In the entries that follow, which lines hold the string "agent"? List them.

→ **Task data**
= = = =
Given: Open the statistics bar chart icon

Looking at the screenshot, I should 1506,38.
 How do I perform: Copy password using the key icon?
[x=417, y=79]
= = = =
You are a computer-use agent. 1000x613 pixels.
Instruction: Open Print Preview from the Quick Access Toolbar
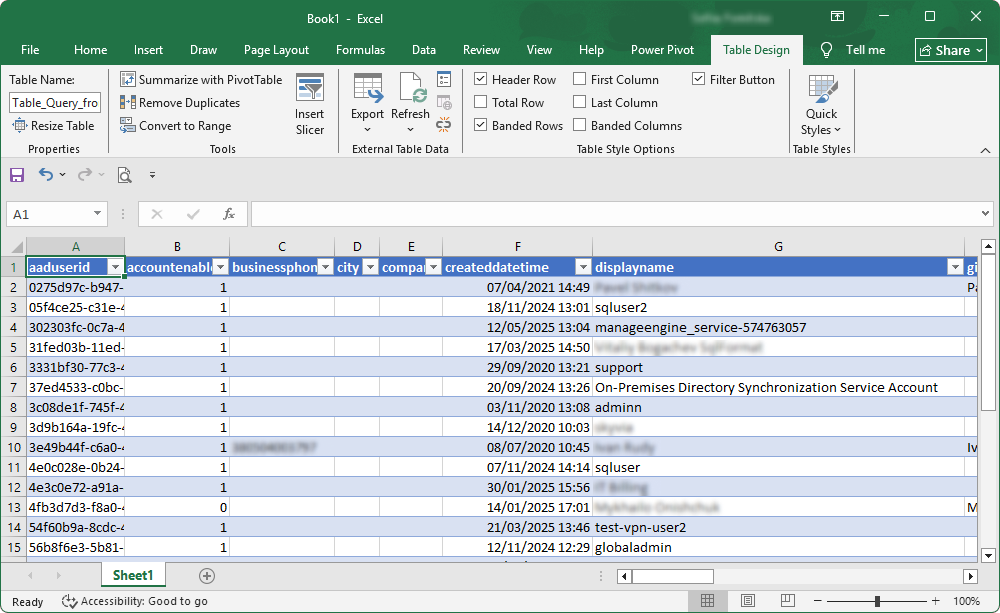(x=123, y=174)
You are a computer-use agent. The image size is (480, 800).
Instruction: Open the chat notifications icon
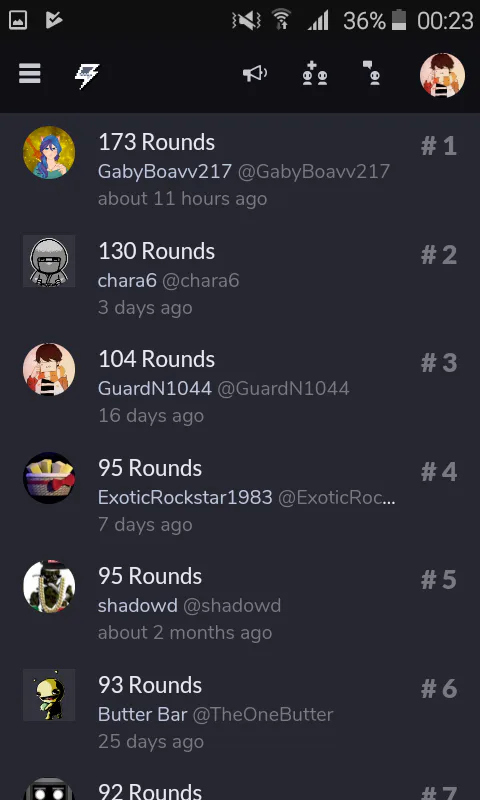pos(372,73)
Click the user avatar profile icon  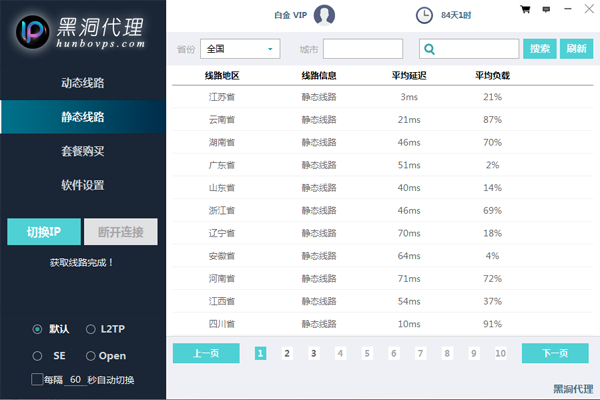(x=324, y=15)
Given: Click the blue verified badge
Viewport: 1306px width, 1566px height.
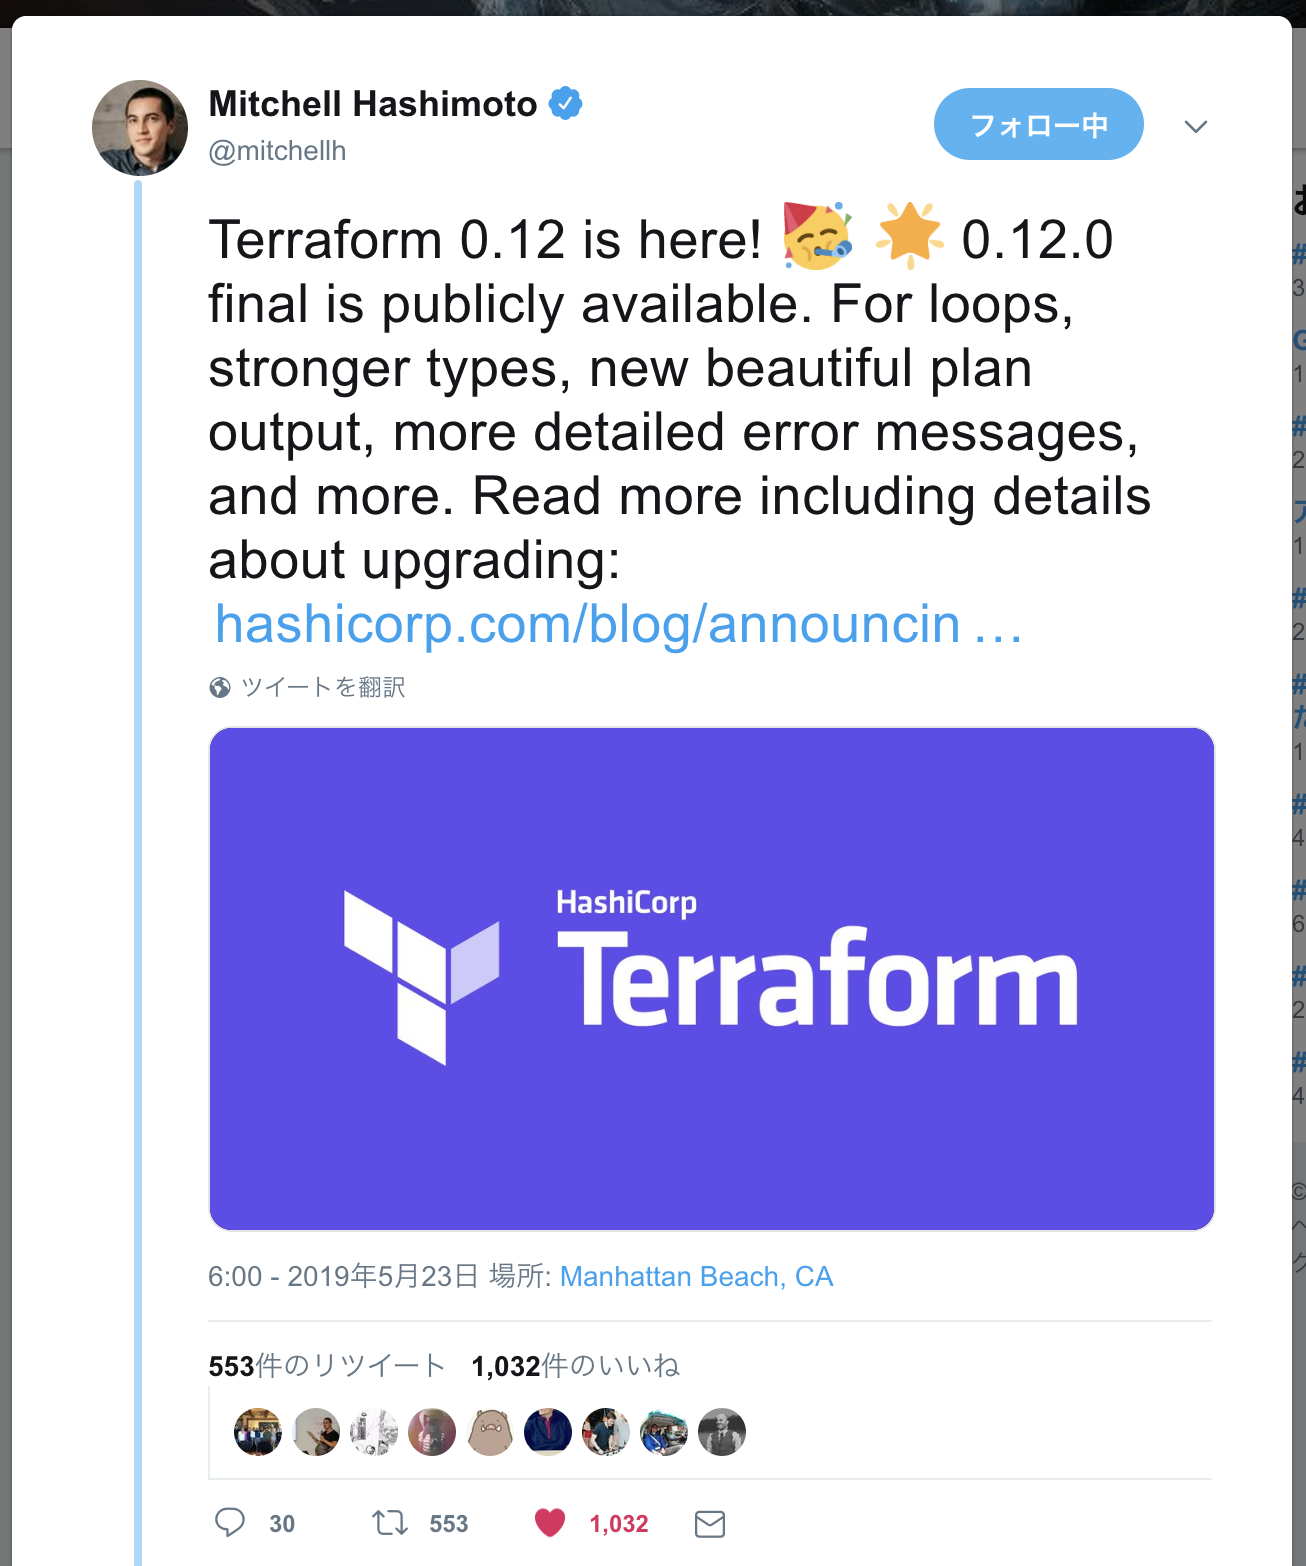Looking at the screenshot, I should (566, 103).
= = = =
→ **Written response**
You are a computer-use agent. 1000x613 pixels.
You are a computer-use agent. The image size is (480, 800).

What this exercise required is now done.